Hajdari Shefqet, Farooq Minaam, Habib Aleeza, Siddiqui Asad Ali, Sarfraz Laiba, Habib Syed Mohammad, Mirza Uneeb Adnan, Boshara Mohamed, Fadlalla Mohamed B A
University Hospital Bonn, Department of Neurosurgery, Bonn, Germany.
King Edward Medical University, Mayo Hospital, Lahore, Pakistan.
J Clin Neurosci. 2025 Sep 3;141:111597. doi: 10.1016/j.jocn.2025.111597.
Large language models (LLMs), with their remarkable ability to retrieve and analyse the information within seconds, are generating significant interest in the domain of healthcare. This study aims to assess and compare the accuracy, completeness, and usefulness of the responses of Gemini Advanced, ChatGPT-3.5, and ChatGPT-4, in neuro-oncology cases.
For 20 common neuro-oncology cases, four questions regarding differential diagnosis, diagnostic workup, provisional diagnosis and management plan were asked from 3 LLMs. All the responses after replication and blinding were evaluated by senior neuro-oncologists on 3 scales: Accuracy (1-6), completeness (1-3), and usefulness (1-3). To compare the performance of all three LLMs, ANOVA and Dunn's post hoc test were employed. A p-value of less than 0.05 was considered statistically significant.

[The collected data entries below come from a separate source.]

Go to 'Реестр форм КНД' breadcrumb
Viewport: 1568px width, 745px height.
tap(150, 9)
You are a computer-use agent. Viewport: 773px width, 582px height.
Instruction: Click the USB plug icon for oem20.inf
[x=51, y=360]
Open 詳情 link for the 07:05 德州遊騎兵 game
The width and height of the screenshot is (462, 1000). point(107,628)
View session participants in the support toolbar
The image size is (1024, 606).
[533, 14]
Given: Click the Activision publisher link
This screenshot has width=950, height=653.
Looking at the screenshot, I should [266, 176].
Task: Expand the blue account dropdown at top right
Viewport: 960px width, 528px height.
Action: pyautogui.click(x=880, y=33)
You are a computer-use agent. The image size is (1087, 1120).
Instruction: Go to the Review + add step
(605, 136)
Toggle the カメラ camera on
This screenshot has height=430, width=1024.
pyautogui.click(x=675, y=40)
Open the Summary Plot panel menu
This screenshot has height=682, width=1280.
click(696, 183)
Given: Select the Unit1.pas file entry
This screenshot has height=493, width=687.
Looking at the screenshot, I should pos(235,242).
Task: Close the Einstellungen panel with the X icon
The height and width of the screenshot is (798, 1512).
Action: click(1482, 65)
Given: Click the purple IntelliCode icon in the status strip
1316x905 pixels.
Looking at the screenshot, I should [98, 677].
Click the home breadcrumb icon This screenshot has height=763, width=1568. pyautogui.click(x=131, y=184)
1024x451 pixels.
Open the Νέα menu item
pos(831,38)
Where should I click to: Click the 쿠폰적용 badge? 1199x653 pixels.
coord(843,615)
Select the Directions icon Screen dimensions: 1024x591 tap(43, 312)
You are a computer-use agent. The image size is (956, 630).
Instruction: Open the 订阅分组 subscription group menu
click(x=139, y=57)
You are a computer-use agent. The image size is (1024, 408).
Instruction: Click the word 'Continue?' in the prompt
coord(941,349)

Combining all domains, ChatGPT-4 remained the most accurate (x̅ = 5.12), the most complete (x̅ = 2.05) and the most useful (x̅ = 2.06) followed by Gemini Advanced (x̅ = 4.97, 2.04, 2.05) and ChatGPT-3.5 (x̅ = 4.9, 1.9, 1.99). Using Dunn's post hoc test, completeness of differential diagnosis has two statistically significant pairs, ChatGPT-3.5 and ChatGPT-4 (p = 0.001), and ChatGPT-3.5 and Gemini Advanced (p = 0.003). For overall completeness, statistically significant difference was found between three LLMs according to ANOVA (p < 0.001).
For further studies, more extensive tests should be conducted with a larger number of neurosurgeons assessing the responses to a more diverse range of clinical cases to better understand their strengths and limitations. The performance of Retrieval Augmented Generation (RAG), after specific training of LLMs for treatment guidelines of neuro-oncology cases can also be assessed in future studies.
大语言模型(LLMs)能够在数秒内检索和分析信息,在医疗保健领域引起了极大的兴趣。本研究旨在评估和比较Gemini Advanced、ChatGPT-3.5和ChatGPT-4在神经肿瘤病例中的回答的准确性、完整性和实用性。
针对20例常见的神经肿瘤病例,向3个大语言模型提出了关于鉴别诊断、诊断检查、初步诊断和管理计划的4个问题。在复制和盲法处理后的所有回答由资深神经肿瘤学家按照3个量表进行评估:准确性(1-6)、完整性(1-3)和实用性(1-3)。为了比较所有3个大语言模型的性能,采用了方差分析和邓恩事后检验。p值小于0.05被认为具有统计学意义。
综合所有领域,ChatGPT-4仍然是最准确的(x̅ = 5.12)、最完整的(x̅ = 2.05)和最有用的(x̅ = 2.06),其次是Gemini Advanced(x̅ = 4.97, 2.04, 2.05)和ChatGPT-3.5(x̅ = 4.9, 1.9, 1.99)。使用邓恩事后检验,鉴别诊断的完整性有两组具有统计学意义的配对,即ChatGPT-3.5和ChatGPT-4(p = 0.001),以及ChatGPT-3.5和Gemini Advanced(p = 0.003)。对于总体完整性,根据方差分析,3个大语言模型之间存在统计学显著差异(p < 0.001)。
对于进一步的研究,应该进行更广泛的测试,让更多的神经外科医生评估对更多样化临床病例的回答,以更好地了解它们的优势和局限性。在未来的研究中,也可以评估在对神经肿瘤病例的治疗指南进行大语言模型的特定训练后,检索增强生成(RAG)的性能。